The intervening years have been kind to Klara and Johanna Söderberg. Between the release of their debut and its follow up, The Lion’s Roar, they became part of the Bright Eyes fold, with Conor Oberst featuring on their track “The King of the World”, while they sing harmonies on his recent release Upside Down Mountain. With their latest two albums produced by American indie stalwart Mike Mogis, the pair have cemented their leanings towards the scene, picking up the best of their Americana tinged influences while managing to shake the self-serving introversion that turns so many people against Bright Eyes.

Stay Gold is definitely the product of experience. Compared to their first two albums, it’s a much more mature record - one that reflects the girls’ growing up while on the road over the last few years. “Master Pretender” features lyrics like “shit gets fucked up/people just disappear”, while “Fleeting One” laments the pain of lost love over beautiful picked guitars and gentle rolling drums.

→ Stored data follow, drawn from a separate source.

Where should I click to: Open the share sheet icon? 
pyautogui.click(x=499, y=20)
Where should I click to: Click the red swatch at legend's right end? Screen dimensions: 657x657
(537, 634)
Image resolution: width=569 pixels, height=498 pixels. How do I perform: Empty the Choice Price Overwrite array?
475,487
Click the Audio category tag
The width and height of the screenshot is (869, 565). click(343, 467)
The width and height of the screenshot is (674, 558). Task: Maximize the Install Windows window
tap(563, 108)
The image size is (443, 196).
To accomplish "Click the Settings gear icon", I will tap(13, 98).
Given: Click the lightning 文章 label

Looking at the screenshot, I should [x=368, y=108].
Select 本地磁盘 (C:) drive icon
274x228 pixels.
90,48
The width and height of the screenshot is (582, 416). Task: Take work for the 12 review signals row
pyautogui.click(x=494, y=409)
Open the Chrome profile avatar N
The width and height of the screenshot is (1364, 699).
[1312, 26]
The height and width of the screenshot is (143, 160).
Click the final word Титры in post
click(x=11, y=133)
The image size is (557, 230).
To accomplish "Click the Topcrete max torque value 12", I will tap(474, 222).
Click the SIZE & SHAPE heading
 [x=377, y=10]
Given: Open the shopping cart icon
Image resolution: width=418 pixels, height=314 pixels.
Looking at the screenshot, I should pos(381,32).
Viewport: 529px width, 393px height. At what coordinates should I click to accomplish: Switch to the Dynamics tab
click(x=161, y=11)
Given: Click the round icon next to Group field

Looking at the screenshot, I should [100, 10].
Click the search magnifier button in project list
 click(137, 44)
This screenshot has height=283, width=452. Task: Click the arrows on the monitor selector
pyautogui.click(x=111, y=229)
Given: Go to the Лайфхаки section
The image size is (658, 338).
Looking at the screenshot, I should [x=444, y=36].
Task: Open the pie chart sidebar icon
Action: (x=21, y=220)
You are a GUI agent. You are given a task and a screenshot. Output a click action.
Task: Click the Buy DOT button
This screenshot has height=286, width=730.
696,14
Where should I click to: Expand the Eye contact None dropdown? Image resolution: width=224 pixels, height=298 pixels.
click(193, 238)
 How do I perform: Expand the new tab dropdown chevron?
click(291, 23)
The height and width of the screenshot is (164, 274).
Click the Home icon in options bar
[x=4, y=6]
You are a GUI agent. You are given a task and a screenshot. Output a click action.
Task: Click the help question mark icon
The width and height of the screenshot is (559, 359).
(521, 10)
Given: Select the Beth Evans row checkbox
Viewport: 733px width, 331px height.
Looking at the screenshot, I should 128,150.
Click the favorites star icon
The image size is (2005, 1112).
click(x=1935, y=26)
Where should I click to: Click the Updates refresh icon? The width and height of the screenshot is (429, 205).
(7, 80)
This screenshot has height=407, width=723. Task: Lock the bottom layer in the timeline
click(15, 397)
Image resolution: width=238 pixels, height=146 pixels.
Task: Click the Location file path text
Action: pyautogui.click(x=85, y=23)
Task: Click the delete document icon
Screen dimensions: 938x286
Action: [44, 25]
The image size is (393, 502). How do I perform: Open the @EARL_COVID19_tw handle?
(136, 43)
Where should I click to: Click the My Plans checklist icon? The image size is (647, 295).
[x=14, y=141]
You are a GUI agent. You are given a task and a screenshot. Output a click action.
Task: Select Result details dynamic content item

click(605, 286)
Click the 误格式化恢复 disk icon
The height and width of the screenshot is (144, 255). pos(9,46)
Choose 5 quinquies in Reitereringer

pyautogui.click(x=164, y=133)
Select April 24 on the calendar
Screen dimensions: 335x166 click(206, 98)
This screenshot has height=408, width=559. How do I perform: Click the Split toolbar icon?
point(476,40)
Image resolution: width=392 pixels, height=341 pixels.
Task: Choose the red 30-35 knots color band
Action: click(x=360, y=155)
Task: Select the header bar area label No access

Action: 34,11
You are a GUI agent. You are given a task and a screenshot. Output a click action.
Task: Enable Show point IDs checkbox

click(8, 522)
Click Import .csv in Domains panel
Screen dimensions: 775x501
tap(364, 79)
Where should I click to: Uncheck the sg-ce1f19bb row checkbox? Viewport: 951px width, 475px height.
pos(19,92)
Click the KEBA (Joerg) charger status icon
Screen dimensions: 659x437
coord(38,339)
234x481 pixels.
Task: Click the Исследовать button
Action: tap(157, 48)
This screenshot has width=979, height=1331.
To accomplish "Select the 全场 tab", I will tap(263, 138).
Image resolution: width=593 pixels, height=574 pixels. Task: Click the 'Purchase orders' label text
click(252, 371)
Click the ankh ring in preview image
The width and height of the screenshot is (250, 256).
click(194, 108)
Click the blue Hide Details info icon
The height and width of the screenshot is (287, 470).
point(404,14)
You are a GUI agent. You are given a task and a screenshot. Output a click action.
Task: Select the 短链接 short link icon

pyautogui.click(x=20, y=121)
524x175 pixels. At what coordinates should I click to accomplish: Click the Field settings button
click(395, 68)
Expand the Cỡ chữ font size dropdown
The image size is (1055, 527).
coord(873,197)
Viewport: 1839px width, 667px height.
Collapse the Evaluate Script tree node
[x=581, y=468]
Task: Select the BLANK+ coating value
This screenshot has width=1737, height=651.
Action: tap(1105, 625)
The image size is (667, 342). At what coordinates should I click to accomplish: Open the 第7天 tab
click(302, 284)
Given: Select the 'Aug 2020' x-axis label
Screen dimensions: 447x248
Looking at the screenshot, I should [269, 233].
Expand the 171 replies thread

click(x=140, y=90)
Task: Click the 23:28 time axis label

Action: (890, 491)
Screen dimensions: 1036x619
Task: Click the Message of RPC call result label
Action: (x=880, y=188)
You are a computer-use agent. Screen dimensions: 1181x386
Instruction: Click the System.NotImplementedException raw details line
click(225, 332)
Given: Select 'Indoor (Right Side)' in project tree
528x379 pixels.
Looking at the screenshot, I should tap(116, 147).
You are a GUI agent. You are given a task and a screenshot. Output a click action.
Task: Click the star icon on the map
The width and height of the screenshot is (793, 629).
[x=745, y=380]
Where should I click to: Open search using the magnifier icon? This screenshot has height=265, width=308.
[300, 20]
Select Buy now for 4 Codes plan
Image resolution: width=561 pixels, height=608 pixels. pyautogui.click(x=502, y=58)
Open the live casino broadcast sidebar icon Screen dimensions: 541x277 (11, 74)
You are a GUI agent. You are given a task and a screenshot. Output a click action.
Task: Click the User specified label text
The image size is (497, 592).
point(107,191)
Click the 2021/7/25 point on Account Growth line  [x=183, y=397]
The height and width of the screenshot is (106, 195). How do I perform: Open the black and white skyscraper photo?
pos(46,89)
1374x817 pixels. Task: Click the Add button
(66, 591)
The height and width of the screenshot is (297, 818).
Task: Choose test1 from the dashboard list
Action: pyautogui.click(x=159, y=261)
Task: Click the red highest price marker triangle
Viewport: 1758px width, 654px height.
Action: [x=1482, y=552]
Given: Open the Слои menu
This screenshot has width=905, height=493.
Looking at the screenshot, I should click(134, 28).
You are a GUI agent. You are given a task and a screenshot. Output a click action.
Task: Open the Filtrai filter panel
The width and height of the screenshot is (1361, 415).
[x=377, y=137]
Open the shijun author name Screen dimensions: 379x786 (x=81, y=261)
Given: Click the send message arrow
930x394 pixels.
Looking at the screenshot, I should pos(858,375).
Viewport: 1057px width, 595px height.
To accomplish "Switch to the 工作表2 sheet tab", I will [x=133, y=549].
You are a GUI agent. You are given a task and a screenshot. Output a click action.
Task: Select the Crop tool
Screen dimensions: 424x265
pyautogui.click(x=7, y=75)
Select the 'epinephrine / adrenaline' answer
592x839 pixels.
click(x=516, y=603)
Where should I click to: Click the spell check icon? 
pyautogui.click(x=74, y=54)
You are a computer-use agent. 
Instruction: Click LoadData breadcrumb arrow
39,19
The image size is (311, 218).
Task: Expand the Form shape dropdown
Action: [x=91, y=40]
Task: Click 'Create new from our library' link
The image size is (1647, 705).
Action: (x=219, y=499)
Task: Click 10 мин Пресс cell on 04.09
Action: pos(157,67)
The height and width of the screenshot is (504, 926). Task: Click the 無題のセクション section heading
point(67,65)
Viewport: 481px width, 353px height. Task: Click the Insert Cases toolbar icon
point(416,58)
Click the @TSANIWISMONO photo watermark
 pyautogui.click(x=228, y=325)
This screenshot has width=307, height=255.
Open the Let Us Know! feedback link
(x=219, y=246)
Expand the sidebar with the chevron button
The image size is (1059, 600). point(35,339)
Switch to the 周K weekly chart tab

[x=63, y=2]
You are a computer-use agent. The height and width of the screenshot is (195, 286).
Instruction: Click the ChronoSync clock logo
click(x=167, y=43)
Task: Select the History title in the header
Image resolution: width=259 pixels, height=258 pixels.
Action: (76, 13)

At points it feels like listening to record detailing all the pains and realisations everyone goes through in their last few years of adolescence and the first few terrifying, bewildering years of adulthood. It’s a beautiful testament to not only the inevitability of getting older and the pain and knowledge that comes with that, but also the benefits that those experiences have on creativity. While there were sad moments on The Big Black and the Blue and its follow up The Lion’s Roar, songs on this album like “A Long Time Ago” really are a step up; a stunning, heartbreaking mixture of piano and beautifully arranged string parts, it demonstrates beautifully the development of the band and their songwriting.

Despite the changes in their compositional style, their growth, their pain and their heartbreak, First Aid Kit haven’t lost the key element that makes them so distinct. When the sisters sing together the beauty of their harmonies and the sheer perfection of the sound of their voices together elevate their songs to something beautiful.